◆ THE REQUEST ◆
Repeat the items below word for word, beginning with the line that contains "The height and width of the screenshot is (631, 1568)." and continuing through the line that contains "Action: point(347,572)", with both of those lines included.

Stored items:
"""
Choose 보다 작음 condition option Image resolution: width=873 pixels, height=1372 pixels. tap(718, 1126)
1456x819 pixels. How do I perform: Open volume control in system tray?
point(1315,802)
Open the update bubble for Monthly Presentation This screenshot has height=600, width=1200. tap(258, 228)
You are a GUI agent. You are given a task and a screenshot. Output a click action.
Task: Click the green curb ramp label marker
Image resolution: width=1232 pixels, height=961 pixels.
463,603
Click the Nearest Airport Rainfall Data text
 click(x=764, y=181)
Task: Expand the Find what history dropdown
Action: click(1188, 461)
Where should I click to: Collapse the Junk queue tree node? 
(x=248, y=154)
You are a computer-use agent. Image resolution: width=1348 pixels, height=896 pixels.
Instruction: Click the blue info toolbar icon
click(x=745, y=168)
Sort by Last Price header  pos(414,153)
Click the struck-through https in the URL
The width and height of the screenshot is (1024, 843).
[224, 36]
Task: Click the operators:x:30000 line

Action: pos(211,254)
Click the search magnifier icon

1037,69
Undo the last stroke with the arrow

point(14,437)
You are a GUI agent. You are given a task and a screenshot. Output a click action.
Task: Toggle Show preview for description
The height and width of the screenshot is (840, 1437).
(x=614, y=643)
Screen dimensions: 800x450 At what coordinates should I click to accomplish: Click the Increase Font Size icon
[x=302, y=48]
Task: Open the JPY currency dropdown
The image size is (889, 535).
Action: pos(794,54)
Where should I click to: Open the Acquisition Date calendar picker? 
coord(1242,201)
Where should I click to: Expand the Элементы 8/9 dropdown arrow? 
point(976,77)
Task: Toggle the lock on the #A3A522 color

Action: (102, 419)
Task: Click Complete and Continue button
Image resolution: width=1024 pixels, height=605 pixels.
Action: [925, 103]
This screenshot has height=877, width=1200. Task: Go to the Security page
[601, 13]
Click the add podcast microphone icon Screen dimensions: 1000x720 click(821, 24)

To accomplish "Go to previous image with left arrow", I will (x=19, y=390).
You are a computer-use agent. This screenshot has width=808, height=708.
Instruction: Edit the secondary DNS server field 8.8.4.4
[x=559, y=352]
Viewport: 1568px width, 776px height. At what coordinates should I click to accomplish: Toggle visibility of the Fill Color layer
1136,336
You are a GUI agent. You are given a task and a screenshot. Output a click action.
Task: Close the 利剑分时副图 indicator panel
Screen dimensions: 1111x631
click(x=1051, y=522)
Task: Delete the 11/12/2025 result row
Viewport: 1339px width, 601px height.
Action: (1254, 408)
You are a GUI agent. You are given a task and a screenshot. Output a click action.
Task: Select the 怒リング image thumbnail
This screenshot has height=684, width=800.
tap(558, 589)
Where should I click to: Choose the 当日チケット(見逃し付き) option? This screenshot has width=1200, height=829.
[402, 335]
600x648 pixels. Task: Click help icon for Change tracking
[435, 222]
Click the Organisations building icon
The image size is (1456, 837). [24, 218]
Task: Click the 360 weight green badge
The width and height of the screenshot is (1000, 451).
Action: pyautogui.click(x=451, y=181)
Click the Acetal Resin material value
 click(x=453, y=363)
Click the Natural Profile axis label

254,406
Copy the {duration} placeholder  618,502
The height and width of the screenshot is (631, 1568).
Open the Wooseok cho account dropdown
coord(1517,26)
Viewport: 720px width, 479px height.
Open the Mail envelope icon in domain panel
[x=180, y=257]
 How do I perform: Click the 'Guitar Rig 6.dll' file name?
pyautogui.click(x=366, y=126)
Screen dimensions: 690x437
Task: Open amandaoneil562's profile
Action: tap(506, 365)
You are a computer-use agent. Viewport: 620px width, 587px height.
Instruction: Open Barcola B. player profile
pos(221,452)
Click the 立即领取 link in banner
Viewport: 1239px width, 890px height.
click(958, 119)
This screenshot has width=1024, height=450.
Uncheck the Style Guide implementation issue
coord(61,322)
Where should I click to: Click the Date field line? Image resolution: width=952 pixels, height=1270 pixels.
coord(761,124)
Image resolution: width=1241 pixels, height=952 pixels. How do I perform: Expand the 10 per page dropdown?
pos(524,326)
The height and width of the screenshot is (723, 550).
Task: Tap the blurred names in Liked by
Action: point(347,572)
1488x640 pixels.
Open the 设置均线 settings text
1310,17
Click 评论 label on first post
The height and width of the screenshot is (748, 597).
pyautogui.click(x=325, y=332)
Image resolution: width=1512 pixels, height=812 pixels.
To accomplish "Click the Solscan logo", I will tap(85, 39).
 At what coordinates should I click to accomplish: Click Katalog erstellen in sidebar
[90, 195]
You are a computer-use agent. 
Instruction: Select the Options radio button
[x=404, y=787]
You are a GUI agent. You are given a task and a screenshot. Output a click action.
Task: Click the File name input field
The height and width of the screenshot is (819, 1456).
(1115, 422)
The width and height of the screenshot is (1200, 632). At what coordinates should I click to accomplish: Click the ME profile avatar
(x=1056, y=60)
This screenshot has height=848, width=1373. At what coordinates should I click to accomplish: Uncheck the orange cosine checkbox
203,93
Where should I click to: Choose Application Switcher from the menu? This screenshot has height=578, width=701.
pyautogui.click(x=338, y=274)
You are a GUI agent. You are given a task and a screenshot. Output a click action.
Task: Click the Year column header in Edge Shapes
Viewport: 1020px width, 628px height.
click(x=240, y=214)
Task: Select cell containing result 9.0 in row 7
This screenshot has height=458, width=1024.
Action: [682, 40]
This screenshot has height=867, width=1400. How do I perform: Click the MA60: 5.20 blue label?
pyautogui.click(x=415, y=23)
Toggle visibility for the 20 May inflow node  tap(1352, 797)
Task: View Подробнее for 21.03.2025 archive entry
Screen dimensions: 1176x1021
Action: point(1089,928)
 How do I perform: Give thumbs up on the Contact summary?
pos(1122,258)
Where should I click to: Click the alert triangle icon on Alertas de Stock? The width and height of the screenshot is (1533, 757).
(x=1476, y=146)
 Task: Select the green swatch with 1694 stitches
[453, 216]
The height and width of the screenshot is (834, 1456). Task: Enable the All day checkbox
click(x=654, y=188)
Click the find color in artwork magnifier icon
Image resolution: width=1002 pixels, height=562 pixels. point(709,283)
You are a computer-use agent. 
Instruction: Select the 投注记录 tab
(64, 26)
"""
◆ EXPECTED ANSWER ◆
The height and width of the screenshot is (631, 1568).
Open the Wooseok cho account dropdown
coord(1517,26)
Viewport: 720px width, 479px height.
Open the Mail envelope icon in domain panel
[x=180, y=257]
 How do I perform: Click the 'Guitar Rig 6.dll' file name?
pyautogui.click(x=366, y=126)
Screen dimensions: 690x437
Task: Open amandaoneil562's profile
Action: tap(506, 365)
You are a computer-use agent. Viewport: 620px width, 587px height.
Instruction: Open Barcola B. player profile
pos(221,452)
Click the 立即领取 link in banner
Viewport: 1239px width, 890px height.
click(958, 119)
This screenshot has width=1024, height=450.
Uncheck the Style Guide implementation issue
coord(61,322)
Where should I click to: Click the Date field line? Image resolution: width=952 pixels, height=1270 pixels.
coord(761,124)
Image resolution: width=1241 pixels, height=952 pixels. How do I perform: Expand the 10 per page dropdown?
pos(524,326)
The height and width of the screenshot is (723, 550).
Task: Tap the blurred names in Liked by
Action: point(347,572)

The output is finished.